Action item
Task for the records below: copy exactly from the first line on, stopping once the line with "Given: Open the $12.50 teal pouch listing" is copied, and leave out the pictures.

Supplied material
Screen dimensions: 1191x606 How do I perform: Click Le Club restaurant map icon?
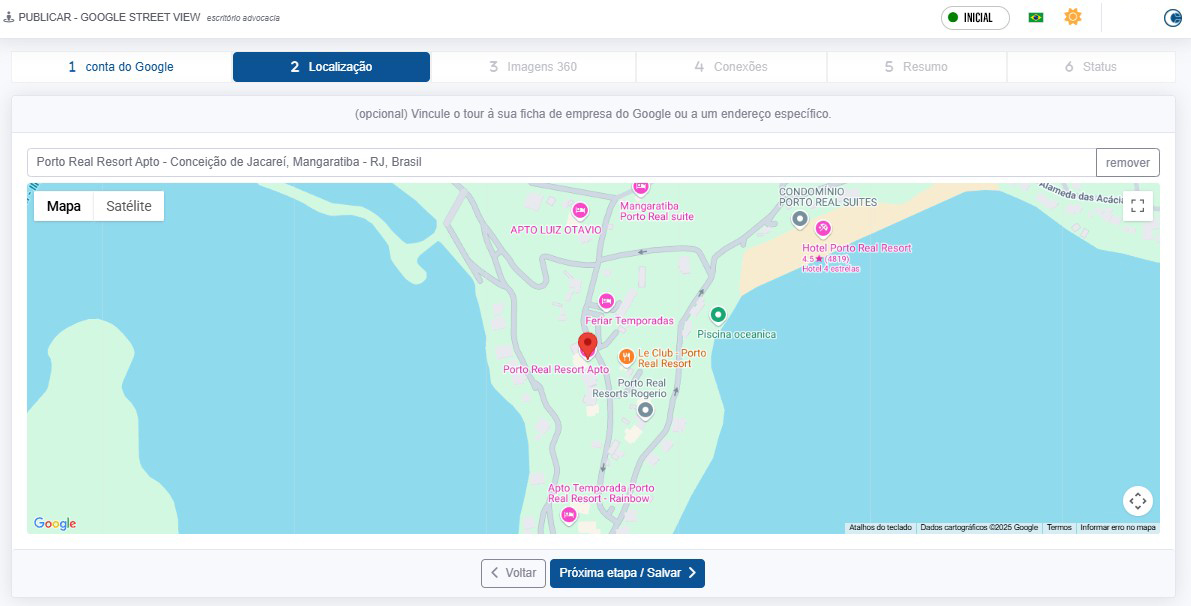coord(626,356)
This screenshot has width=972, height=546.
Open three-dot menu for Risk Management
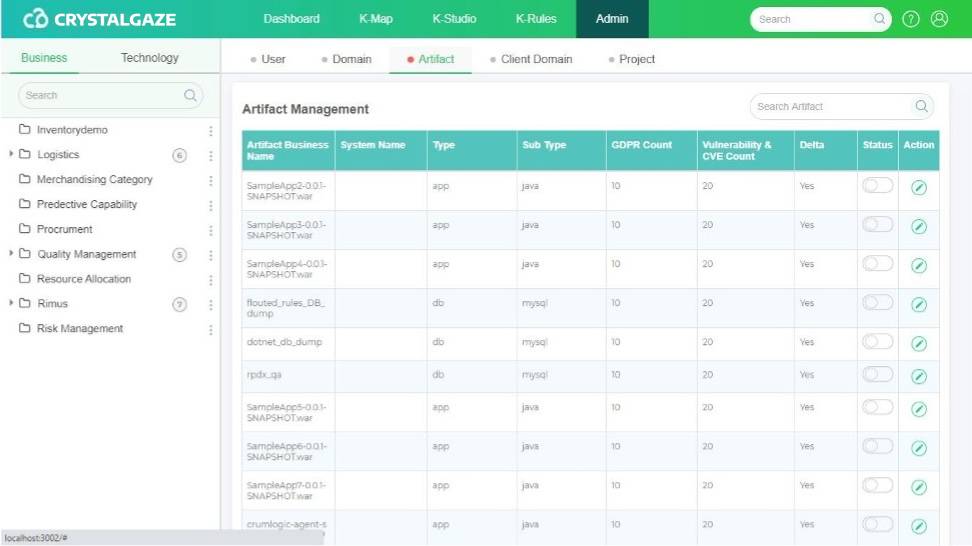210,329
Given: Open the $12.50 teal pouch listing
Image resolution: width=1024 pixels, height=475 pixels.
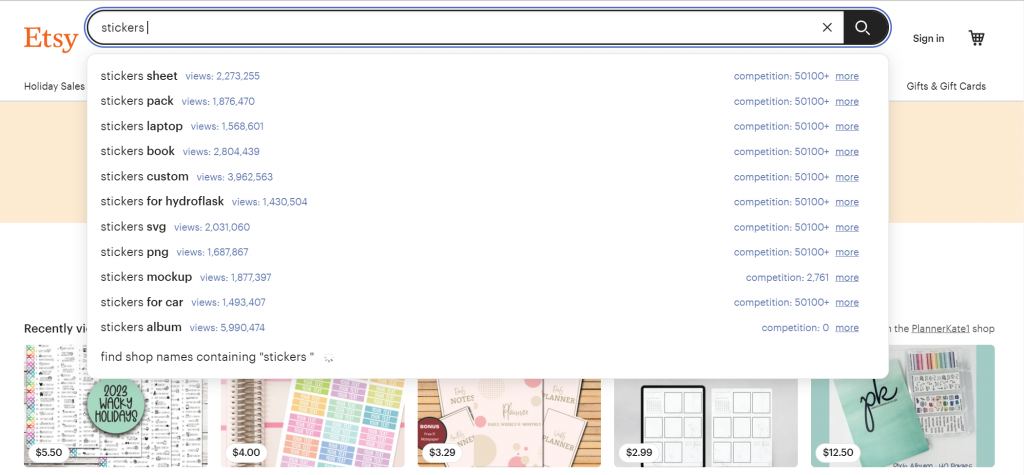Looking at the screenshot, I should click(x=902, y=405).
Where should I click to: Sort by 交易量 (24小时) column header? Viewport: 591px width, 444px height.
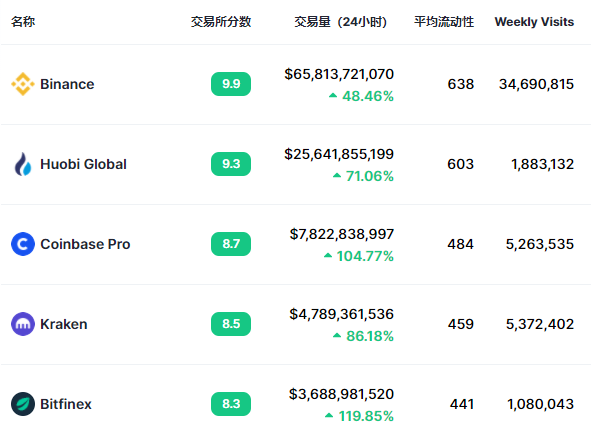point(340,22)
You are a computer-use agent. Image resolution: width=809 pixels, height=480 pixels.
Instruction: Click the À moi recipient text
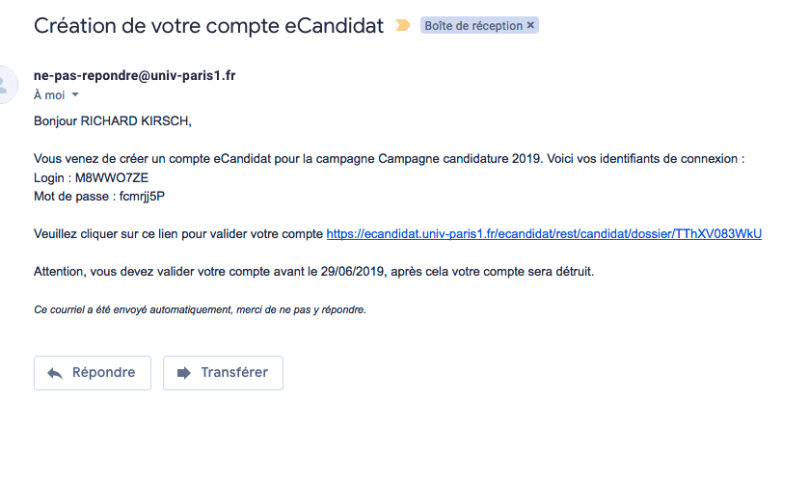49,95
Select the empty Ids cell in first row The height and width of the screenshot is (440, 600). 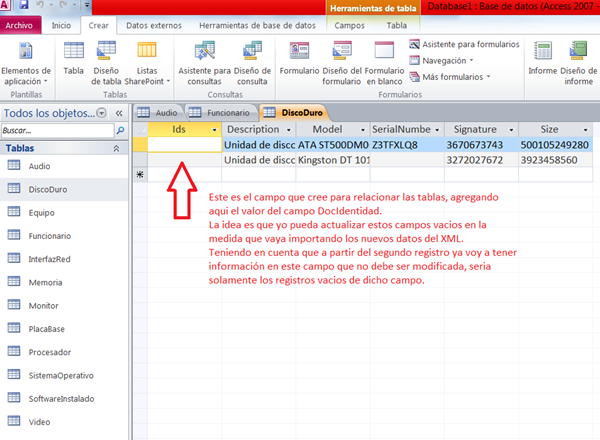tap(184, 145)
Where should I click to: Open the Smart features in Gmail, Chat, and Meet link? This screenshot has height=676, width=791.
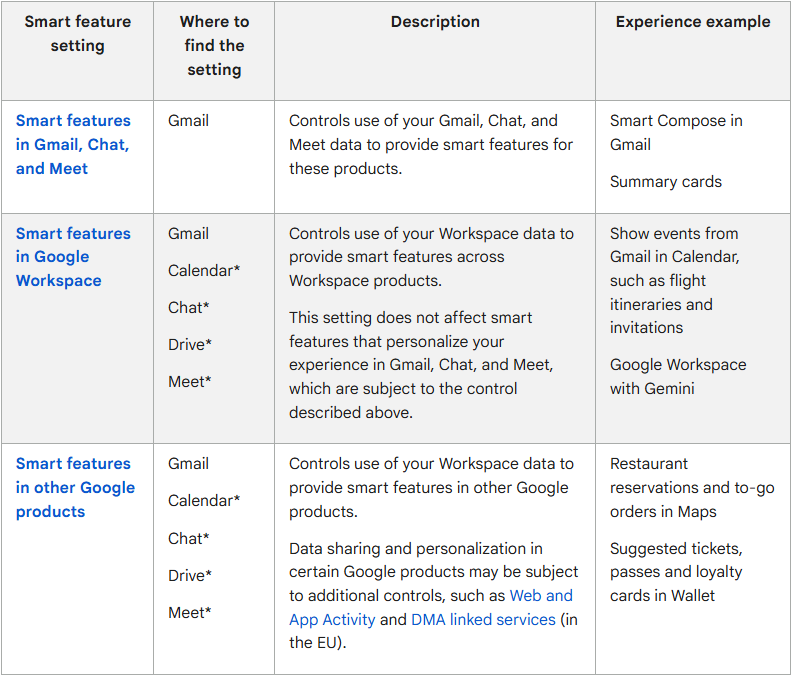(73, 144)
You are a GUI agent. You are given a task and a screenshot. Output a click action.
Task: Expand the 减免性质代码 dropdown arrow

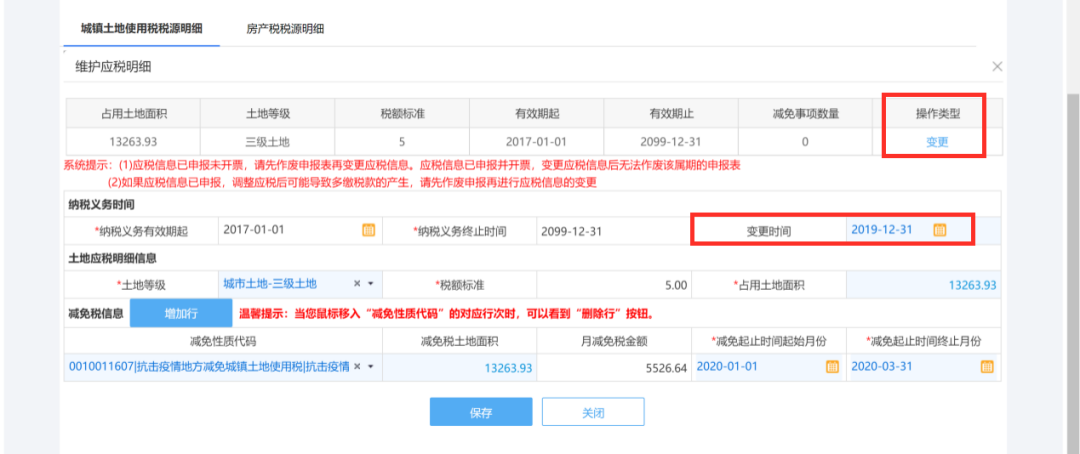371,367
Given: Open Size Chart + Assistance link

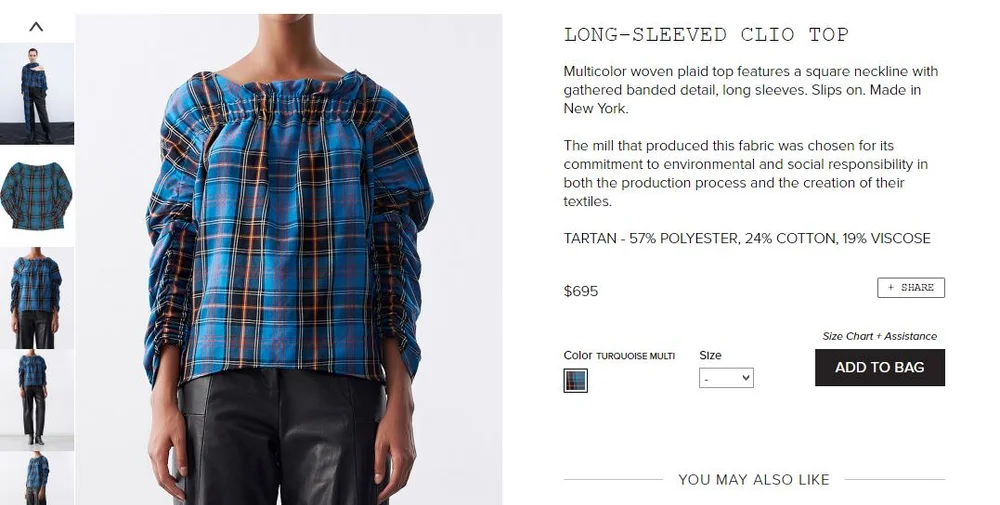Looking at the screenshot, I should click(879, 336).
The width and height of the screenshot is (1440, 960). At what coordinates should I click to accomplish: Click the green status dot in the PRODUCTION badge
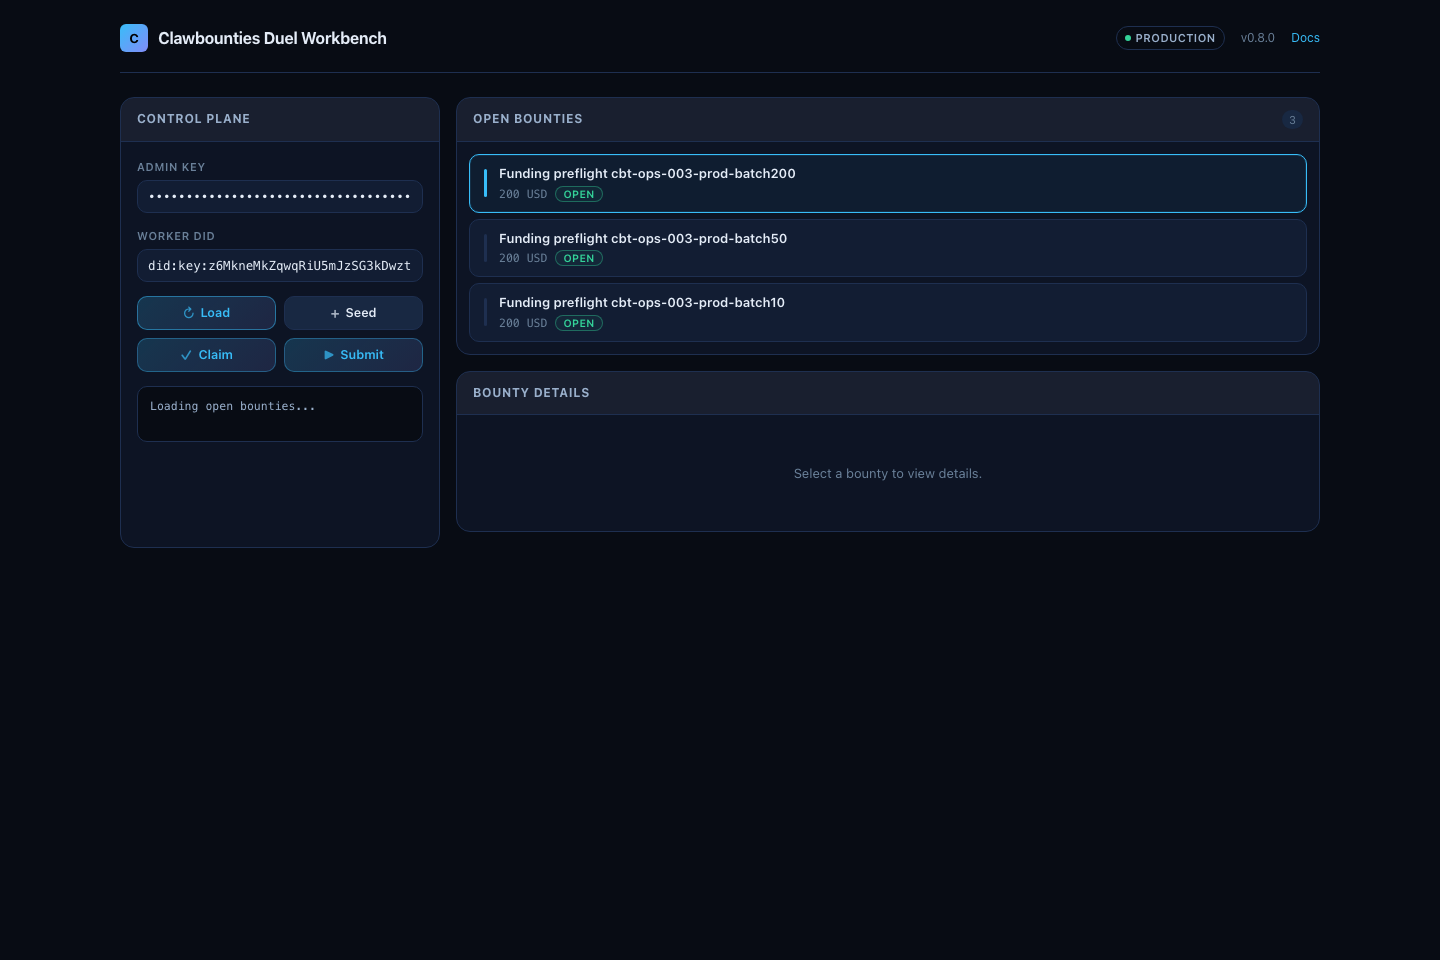[1128, 38]
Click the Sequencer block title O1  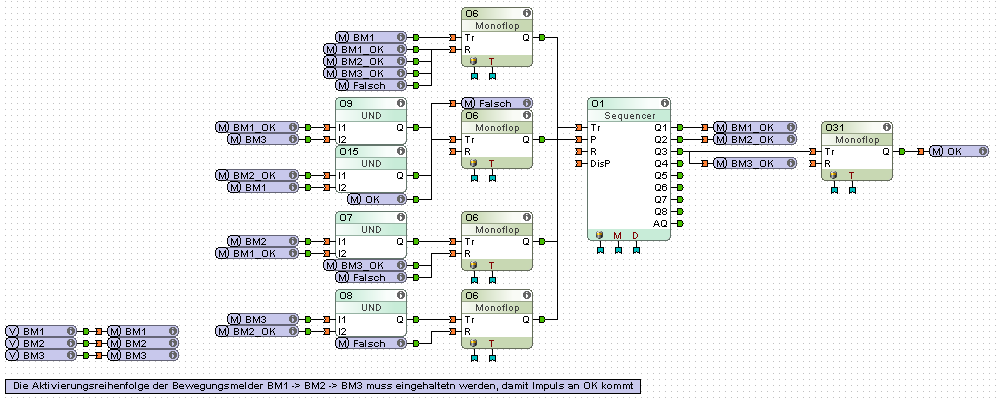[x=600, y=103]
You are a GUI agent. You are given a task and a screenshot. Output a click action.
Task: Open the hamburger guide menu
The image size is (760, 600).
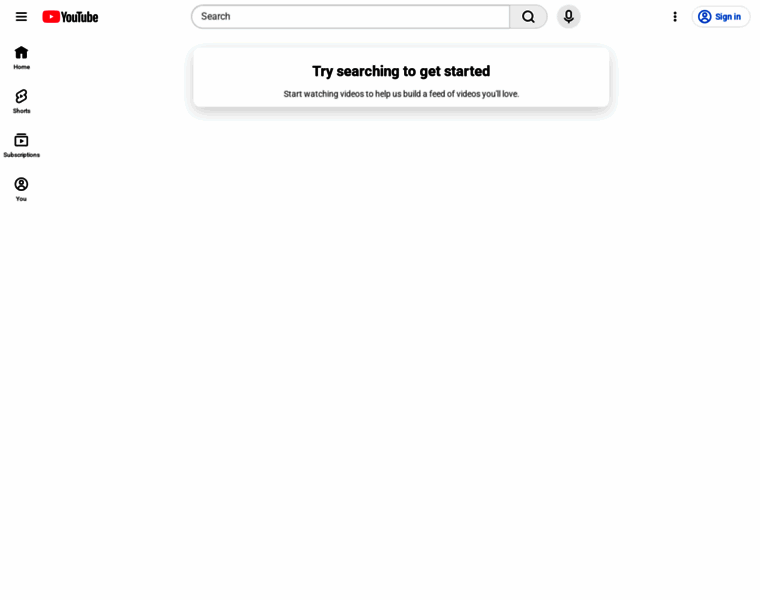pos(21,17)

Answer space
Screen dimensions: 1191x606 How do I perform: Click Le Club restaurant map icon?
coord(626,356)
This screenshot has width=972, height=546.
Open three-dot menu for Risk Management
210,329
Given: Open the $12.50 teal pouch listing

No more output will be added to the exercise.